Your objective: Anywhere the string "will" shows up in the listing below, copy the line it is in.

Records to use:
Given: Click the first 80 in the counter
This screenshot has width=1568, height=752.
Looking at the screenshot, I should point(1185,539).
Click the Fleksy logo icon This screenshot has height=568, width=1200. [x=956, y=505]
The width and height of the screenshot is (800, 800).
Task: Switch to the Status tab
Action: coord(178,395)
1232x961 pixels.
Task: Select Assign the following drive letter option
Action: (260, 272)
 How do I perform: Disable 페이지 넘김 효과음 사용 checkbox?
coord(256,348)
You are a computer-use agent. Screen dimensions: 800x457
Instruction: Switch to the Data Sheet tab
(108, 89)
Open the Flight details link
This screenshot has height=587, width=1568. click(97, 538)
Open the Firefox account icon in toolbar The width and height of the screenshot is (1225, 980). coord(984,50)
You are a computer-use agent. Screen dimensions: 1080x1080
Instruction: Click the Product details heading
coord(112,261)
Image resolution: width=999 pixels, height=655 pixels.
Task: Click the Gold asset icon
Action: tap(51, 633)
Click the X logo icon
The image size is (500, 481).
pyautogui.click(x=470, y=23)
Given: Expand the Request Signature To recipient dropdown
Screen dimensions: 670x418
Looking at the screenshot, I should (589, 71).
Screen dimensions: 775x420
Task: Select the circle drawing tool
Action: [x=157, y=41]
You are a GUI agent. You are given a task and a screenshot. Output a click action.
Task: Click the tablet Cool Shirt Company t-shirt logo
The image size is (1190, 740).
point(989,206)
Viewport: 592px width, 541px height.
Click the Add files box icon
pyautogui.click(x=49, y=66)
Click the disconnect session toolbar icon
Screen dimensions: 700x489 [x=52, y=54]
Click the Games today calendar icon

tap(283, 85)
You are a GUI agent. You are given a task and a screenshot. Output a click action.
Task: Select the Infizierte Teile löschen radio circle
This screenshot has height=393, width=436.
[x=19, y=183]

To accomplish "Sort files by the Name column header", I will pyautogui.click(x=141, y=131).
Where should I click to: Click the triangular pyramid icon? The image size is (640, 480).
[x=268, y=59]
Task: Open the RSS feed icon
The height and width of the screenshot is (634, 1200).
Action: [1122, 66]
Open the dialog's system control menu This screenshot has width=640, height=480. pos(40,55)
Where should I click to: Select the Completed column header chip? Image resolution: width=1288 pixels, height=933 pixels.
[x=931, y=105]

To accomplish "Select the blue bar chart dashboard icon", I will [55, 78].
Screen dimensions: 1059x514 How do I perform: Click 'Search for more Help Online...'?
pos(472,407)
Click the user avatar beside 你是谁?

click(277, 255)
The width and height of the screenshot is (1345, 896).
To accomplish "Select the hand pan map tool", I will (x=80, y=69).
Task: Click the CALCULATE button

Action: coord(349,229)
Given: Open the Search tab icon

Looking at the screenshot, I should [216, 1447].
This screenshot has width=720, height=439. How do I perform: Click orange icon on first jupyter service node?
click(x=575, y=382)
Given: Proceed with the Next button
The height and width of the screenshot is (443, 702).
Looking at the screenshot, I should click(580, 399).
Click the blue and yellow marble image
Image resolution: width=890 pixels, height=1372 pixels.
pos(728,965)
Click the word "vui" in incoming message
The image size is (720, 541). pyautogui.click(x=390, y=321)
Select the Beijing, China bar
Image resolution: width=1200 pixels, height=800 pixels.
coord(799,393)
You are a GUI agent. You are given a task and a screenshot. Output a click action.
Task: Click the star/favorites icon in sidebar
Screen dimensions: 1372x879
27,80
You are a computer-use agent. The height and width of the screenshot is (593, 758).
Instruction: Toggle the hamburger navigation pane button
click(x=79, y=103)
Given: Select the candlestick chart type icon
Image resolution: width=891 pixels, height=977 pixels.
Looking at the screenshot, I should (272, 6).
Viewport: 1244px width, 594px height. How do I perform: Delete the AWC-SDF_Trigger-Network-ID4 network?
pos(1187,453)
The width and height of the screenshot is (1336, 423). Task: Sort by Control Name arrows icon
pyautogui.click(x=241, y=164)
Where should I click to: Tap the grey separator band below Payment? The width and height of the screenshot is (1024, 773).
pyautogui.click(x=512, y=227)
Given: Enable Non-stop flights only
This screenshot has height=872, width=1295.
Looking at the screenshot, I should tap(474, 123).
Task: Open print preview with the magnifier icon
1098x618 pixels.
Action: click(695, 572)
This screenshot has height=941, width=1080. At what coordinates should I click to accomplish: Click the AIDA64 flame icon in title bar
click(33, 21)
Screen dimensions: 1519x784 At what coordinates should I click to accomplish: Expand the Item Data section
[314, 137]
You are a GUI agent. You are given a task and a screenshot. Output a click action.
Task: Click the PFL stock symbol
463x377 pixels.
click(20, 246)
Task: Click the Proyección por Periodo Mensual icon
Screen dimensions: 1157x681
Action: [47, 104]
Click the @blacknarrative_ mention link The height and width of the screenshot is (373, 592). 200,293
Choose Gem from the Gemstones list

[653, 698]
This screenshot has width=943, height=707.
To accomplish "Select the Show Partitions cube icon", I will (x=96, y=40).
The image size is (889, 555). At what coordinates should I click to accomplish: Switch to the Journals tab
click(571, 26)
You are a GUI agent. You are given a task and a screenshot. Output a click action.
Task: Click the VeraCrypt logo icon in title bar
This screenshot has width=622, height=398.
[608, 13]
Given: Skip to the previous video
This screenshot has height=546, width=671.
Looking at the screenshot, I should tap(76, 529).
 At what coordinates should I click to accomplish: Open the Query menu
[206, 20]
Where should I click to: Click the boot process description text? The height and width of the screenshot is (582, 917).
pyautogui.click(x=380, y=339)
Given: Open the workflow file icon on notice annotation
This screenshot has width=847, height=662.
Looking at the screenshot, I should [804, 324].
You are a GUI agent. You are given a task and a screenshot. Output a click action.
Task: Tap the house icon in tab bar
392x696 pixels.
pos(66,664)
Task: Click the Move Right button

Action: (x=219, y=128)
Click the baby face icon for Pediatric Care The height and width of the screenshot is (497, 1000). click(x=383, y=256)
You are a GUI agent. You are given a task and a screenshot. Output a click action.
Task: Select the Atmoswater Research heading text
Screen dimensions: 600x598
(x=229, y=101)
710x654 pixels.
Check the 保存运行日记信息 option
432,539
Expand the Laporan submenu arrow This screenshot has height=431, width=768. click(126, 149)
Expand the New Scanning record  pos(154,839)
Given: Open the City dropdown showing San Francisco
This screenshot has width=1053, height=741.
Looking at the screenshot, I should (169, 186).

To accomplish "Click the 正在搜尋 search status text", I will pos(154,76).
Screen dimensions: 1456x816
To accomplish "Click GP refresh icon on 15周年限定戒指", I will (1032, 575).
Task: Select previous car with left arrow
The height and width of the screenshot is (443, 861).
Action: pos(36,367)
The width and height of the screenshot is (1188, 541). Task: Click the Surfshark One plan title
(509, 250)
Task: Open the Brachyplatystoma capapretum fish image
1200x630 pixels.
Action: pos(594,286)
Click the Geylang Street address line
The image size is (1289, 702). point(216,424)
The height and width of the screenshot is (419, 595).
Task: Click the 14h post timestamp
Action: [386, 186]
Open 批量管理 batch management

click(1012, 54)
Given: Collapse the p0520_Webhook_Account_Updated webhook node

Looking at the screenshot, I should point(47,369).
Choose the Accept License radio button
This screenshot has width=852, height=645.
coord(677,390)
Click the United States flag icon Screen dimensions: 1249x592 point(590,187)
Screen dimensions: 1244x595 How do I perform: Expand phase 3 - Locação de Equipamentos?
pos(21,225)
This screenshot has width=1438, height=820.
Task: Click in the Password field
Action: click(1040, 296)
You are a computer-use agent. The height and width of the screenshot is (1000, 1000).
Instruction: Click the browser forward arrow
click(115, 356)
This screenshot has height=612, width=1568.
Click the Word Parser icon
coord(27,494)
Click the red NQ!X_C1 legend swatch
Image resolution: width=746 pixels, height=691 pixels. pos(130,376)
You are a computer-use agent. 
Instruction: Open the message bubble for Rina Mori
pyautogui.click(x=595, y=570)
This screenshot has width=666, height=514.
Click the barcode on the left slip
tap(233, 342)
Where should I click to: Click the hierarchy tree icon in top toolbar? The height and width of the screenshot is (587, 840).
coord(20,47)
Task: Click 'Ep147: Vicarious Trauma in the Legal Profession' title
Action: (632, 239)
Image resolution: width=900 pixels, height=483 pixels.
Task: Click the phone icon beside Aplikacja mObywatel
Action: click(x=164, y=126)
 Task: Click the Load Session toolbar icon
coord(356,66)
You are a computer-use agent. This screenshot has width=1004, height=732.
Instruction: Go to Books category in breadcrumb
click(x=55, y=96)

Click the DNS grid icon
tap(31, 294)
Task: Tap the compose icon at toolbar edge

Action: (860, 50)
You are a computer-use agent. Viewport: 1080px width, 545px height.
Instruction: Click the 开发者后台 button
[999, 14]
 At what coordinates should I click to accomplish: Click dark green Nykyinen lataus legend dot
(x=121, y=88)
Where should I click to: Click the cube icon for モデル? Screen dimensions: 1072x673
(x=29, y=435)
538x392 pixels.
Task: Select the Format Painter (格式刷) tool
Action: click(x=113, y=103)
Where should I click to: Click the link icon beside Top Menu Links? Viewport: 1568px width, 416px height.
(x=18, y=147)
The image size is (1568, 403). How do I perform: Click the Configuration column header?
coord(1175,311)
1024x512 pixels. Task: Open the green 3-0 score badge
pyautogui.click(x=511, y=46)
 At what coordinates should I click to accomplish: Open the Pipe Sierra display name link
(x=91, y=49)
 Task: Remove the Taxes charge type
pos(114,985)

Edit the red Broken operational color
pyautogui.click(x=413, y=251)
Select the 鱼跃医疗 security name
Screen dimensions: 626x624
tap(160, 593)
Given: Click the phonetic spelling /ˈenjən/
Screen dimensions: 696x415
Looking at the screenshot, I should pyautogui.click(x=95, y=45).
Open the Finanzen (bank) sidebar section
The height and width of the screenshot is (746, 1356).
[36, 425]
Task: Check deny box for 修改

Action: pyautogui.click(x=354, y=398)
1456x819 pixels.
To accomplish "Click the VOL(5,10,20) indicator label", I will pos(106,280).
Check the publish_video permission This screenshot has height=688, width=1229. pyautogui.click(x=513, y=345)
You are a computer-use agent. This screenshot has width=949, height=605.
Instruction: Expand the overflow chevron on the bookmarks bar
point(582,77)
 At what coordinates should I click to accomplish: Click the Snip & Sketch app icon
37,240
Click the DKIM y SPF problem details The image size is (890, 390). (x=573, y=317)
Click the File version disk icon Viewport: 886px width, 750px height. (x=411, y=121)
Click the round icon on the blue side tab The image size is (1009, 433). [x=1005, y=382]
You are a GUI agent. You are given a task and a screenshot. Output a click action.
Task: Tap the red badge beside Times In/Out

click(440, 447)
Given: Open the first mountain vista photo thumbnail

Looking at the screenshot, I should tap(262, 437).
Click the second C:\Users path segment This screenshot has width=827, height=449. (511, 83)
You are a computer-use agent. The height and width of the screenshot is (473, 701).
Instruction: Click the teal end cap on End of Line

Solved problem:
To accomplish "Sort files by the Name column header", I will pyautogui.click(x=141, y=131).
To accomplish "Select the blue bar chart dashboard icon", I will [55, 78].
To accomplish "Select the hand pan map tool", I will (x=80, y=69).
To accomplish "Select the Show Partitions cube icon", I will (x=96, y=40).
To accomplish "Click the 正在搜尋 search status text", I will pos(154,76).
To accomplish "Click GP refresh icon on 15周年限定戒指", I will (1032, 575).
To accomplish "Click the VOL(5,10,20) indicator label", I will pos(106,280).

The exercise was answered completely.